PAGE EXCERPT:
+++++
# What to buy with an x-carve?



## nogeel

I think I am going to take a plunge on buying a 1000mm X-carve this week. Any advice on where to save money, what items to go ahead and buy with it, and anything I should buy from a 3rd party. I am just trying to keep the price down and get a fully functional machine for the most bang for my buck.

(Also, as a side question. Can you use Fusion 360 to do 3d carves with the X-Carve?)

Jeff


----------



## noname2

You may want to Google Fusion 360 3D carving or try this link https://www.youtube.com/watch?v=nO56OwO9xnc.I am not a huge X-carve fan as they are truly a light weight machine but if you are looking to just dip your toes in the water and see if you like it at least you won't have a fortune tied up in it, just a second mortgage,LOL. Looking at the web site there really are not too many area's to cut corners as they have already gotten it about as far down as is possible. About the only thing cheaper is an Ebay Chinese 3020 system and I have no idea or any understanding of them. There are other tools to look at that come with software such as Carvewright, there was a fellow on Woodworking.org who had one and did lots of very cool stuff with it. Good luck and sorry the guy that doesn't know a lot tried to answer your question but I didn't reply see anyone else stepping up and that irritated me.
Pat


----------



## Jake229

Hello! I just "dipped my toes" into CNC as well. I opted for Sienci Labs. I preordered their LongMill MK2 30×30. With any luck, it should be shipped by the end of March. The reason I chose them? Their community. They have an excellent forum, with friendly folks who are willing to step up and help without any politics, belittling or making you feel like a dummy.

I wanted a CNC that cost between 7,000 and 15,000 but lost sleep over it. When I get my business off the ground, I can get another, more expensive unit. I am opting for Vectric VCarve Pro software. They too have an excellent online presence, and a forum that appears to provide assistance to their customers in a similar manner.

I hope that helps, your miles may vary. I wish you well my friend!

NOTE: this is a really old thread! Instead of deleting my post, I thought I would add this disclaimer to it. Would be nice to hear what the OP ended up with.

Jake


----------
+++++
RECORDS FOR THIS TASK:
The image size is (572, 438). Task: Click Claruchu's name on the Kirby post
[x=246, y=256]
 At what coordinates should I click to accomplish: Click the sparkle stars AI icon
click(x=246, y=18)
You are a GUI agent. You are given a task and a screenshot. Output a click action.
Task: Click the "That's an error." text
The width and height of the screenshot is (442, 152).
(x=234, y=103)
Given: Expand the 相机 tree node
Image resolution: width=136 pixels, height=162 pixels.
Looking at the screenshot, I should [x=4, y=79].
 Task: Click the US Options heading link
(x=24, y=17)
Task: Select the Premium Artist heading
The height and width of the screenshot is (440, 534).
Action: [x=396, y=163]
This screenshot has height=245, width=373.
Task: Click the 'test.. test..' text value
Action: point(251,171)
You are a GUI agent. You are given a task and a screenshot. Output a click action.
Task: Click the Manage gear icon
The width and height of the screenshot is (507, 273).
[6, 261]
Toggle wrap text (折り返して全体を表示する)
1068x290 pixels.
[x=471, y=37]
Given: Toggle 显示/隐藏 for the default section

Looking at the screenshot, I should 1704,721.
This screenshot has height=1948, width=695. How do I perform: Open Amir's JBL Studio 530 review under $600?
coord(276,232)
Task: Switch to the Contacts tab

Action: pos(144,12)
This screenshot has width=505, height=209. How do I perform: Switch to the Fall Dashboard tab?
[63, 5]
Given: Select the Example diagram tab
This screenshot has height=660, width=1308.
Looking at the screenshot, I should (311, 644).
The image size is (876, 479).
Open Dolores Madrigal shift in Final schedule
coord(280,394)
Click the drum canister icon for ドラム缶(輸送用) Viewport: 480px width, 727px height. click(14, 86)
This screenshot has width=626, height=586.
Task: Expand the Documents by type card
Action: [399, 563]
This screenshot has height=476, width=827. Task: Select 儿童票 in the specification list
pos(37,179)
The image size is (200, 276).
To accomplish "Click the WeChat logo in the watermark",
+++++
SET TASKS:
**1.** In the forum thread, condense the paragraph beginning "I wanted a CNC that cost" into a short bulleted list that keeps its main facts.
**2.** Pull out every line of the records that contains the word "accomplish".

TASK RESPONSES:
**1.**
- Wanted a CNC costing between 7,000 and 15,000 but lost sleep over it.
- Can buy another, more expensive unit once the business gets off the ground.
- Is going with Vectric VCarve Pro software.
- Vectric has an excellent online presence and a forum that appears to help customers in a similar way.

**2.**
 At what coordinates should I click to accomplish: Click the sparkle stars AI icon
To accomplish "Click the WeChat logo in the watermark",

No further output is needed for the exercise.